The bigger issue, however, is the narrative that the letter and its signatories promote, that AI would be “very powerful” and that the biggest risk we run is that it will acquire consciousness and turn against humanity.

The letter transcribes the excerpt from a piece of nonsense written by Sam Altman on OpenAI’s website in which he lays out fears about general artificial intelligence (AGI) that, obviously, only people like him and companies like OpenAI are in a position to deal with. “We agree,” say the signatories.

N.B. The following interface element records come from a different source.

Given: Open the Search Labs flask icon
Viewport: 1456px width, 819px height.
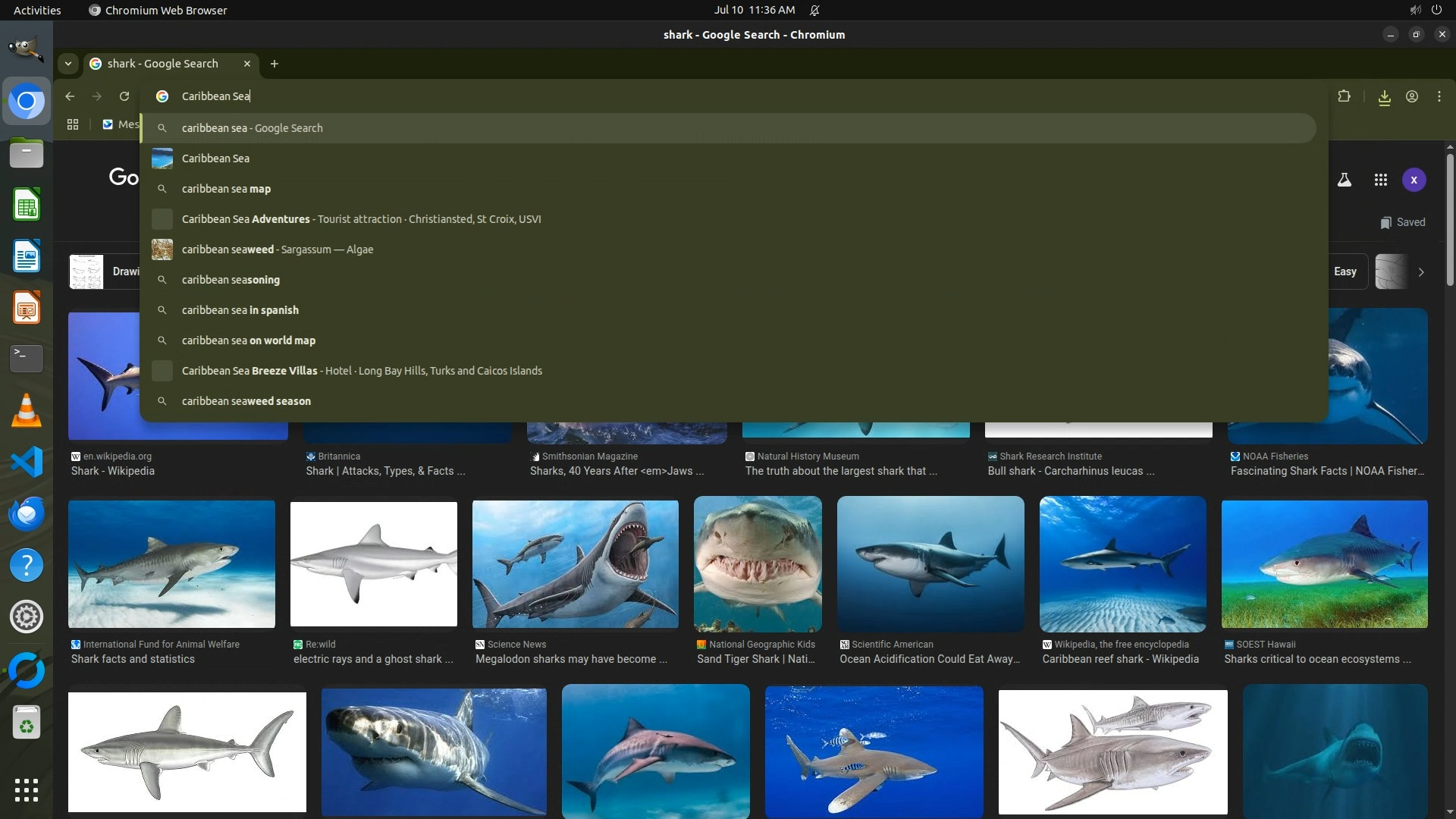Looking at the screenshot, I should [x=1344, y=180].
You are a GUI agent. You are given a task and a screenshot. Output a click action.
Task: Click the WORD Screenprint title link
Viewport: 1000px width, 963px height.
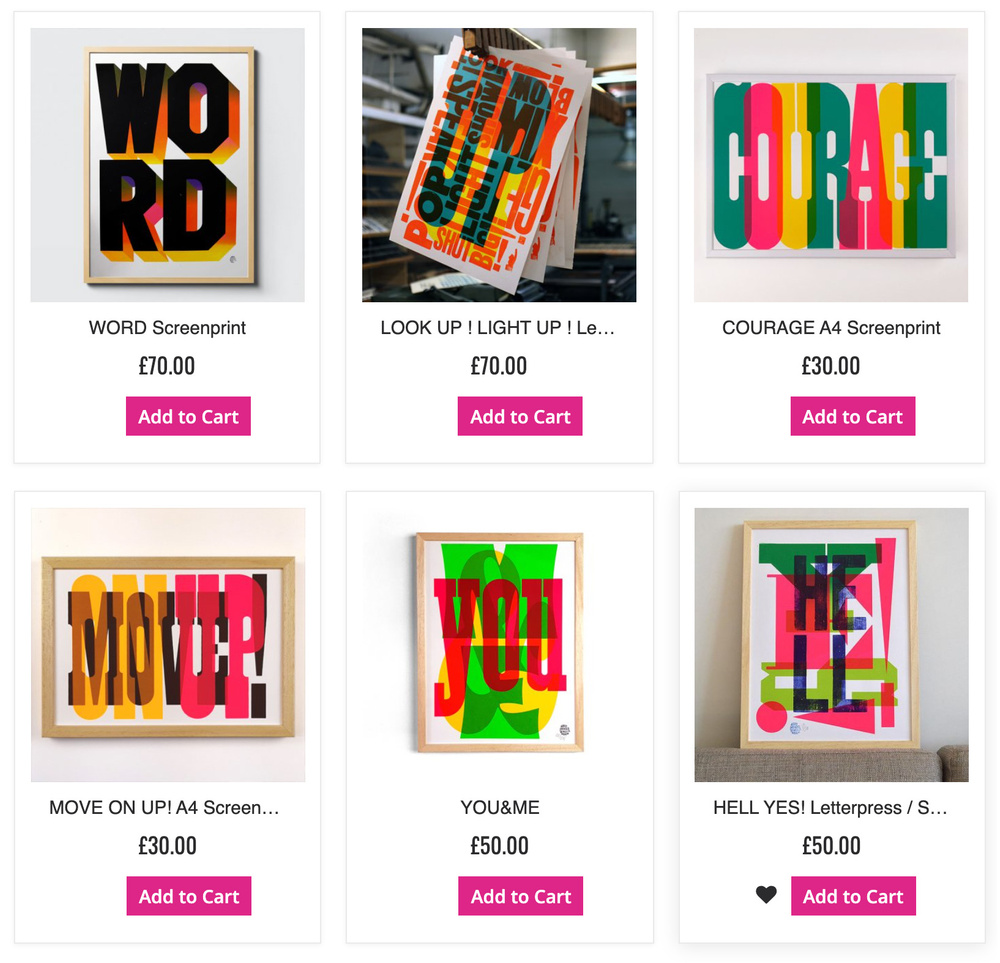[167, 328]
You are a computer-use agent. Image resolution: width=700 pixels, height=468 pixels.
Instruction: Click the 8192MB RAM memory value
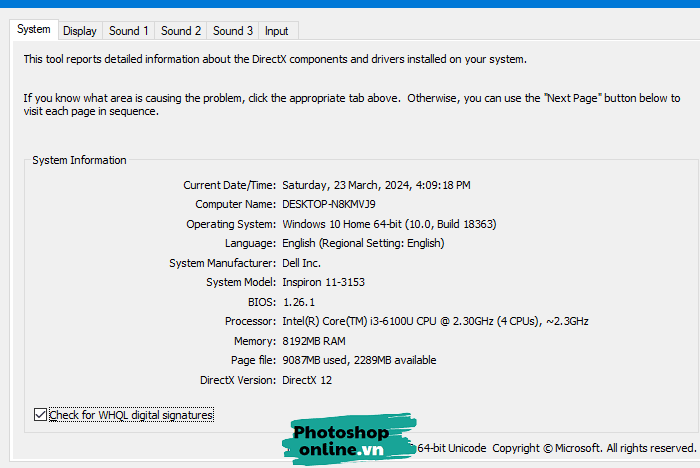(x=316, y=341)
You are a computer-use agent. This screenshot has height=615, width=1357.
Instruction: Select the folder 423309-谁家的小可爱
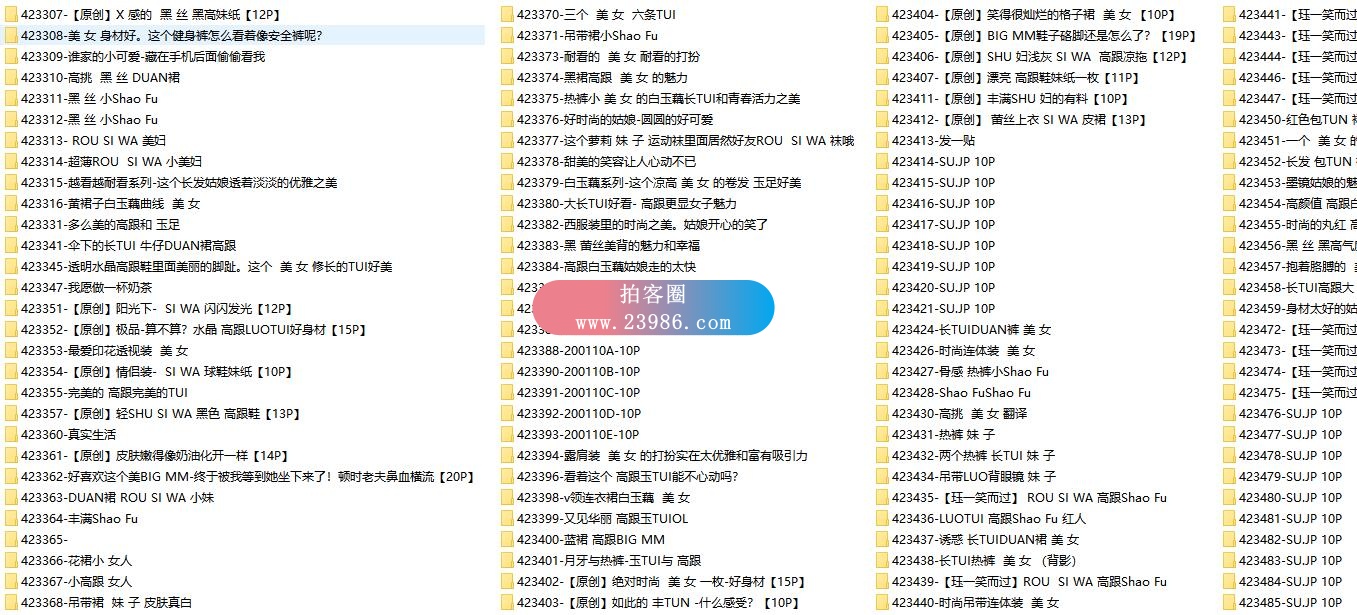[x=142, y=57]
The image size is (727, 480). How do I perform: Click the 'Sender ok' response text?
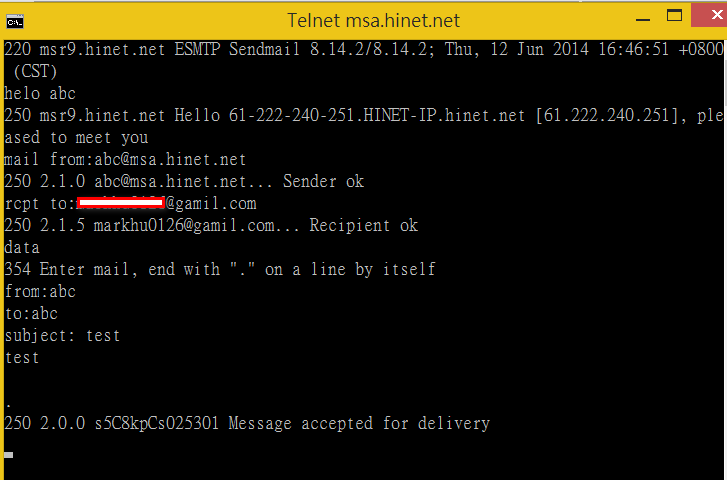(324, 181)
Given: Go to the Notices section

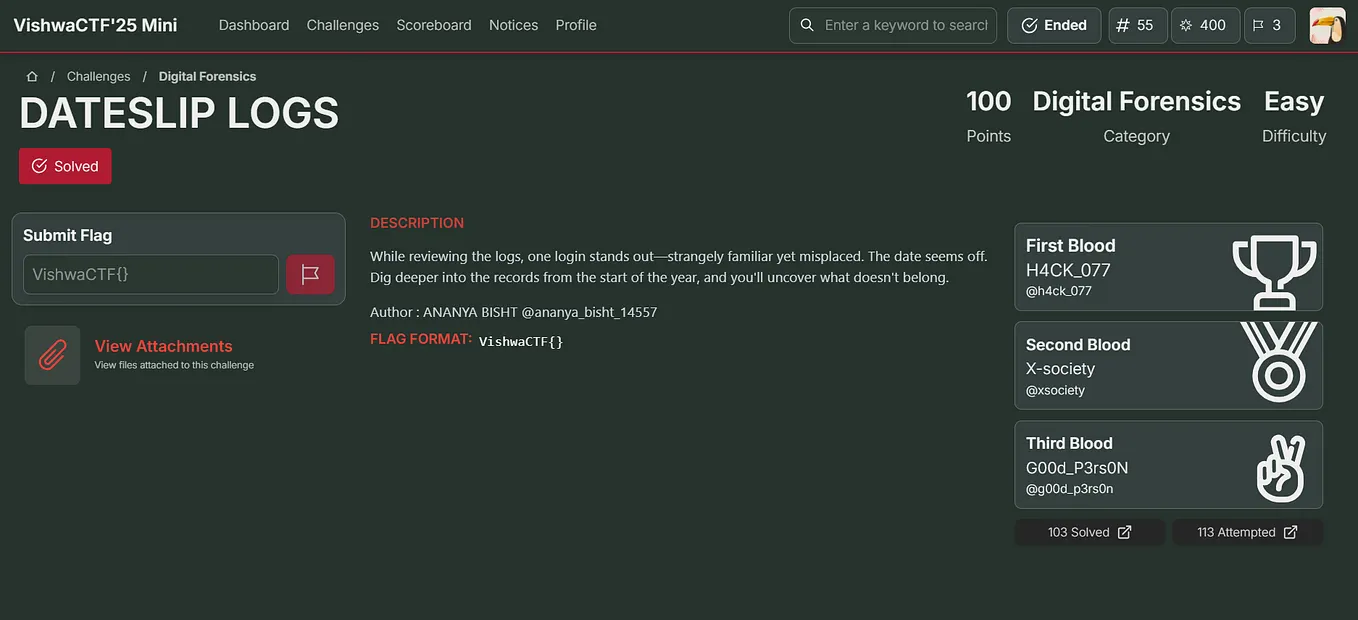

There is no indication that we are close or that it is possible to create AGIs.

Emily’s article is great at rebutting the bogus arguments of these folks. She co-authored a landmark paper, written alongside Timnit Gebru and published in 2021, which warned of the dangers of large language models, the fundamental technology of AIs like ChatGPT.

At the time, Timnit, who worked for Google, was fired for publishing the paper. Disappointing, but not surprising.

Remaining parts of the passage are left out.